Le Billet d´Alain Fraval
Le train-train électrique :
comment en sortir
Encore une fois, vous voici à court : il vous faudrait exactement deux fois plus de voie en coupons flexibles pour construire votre réseau. C´est la 27 version de 241 (ou de 2D2) que vous achetez et vous vous tuez à expliquer la différence avec la 26... En plus, les rails s´encrassent et ce malgré toute l´aide des colistiers de Ptitrain... L´envie vous prend de passer au modélisme aérien ou à la collection de coléoptères.
Non ! Laissez-vous rallumer votre foi microsidérophile et ranimer votre envie de rebrancher votre fer à souder. S´il vous reste une lueur d´amour pour le train électrique, lisez cet article, examinez les installations et les engins d´exception qu´il expose, suivez les liens.
N´allez pas imaginer que je vous propose des trains électriques de science fiction ou seulement vaticinatoires, ou du steampunk électrifié. Je ne vous indique, textes très courts, gravures ou photos (mauvaises) et liens internautiques à l´appui, que des engins d´époque : ils ont franchi un siècle — et pas le plus facile. Vous pouvez donc vous mettre à l´altermodélisme et à leur fabrication — à l´échelle de votre choix — sans vous presser : ils ne bougeront plus.

DONNÉES FOURNIES.

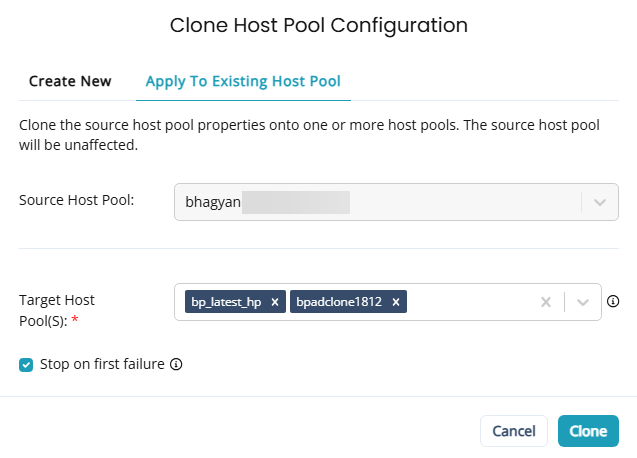Select the bpadclone1812 chip label
This screenshot has height=458, width=637.
point(339,302)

TRAVAIL À FAIRE.
1) Dans le billet, relevez tous les supports que l'auteur dit mettre « à l'appui » de ses indications.
2) Recopiez fidèlement le passage du billet qui débute aux mots « Le Billet d´Alain » et prend fin après « collection de coléoptères. ».
Le matériel ci-dessus forme un ensemble à part, indépendant du billet.

CORRIGÉ.
1)
- textes très courts
- gravures
- photos (mauvaises)
- liens internautiques

2)
Le Billet d´Alain Fraval
Le train-train électrique :
comment en sortir
Encore une fois, vous voici à court : il vous faudrait exactement deux fois plus de voie en coupons flexibles pour construire votre réseau. C´est la 27 version de 241 (ou de 2D2) que vous achetez et vous vous tuez à expliquer la différence avec la 26... En plus, les rails s´encrassent et ce malgré toute l´aide des colistiers de Ptitrain... L´envie vous prend de passer au modélisme aérien ou à la collection de coléoptères.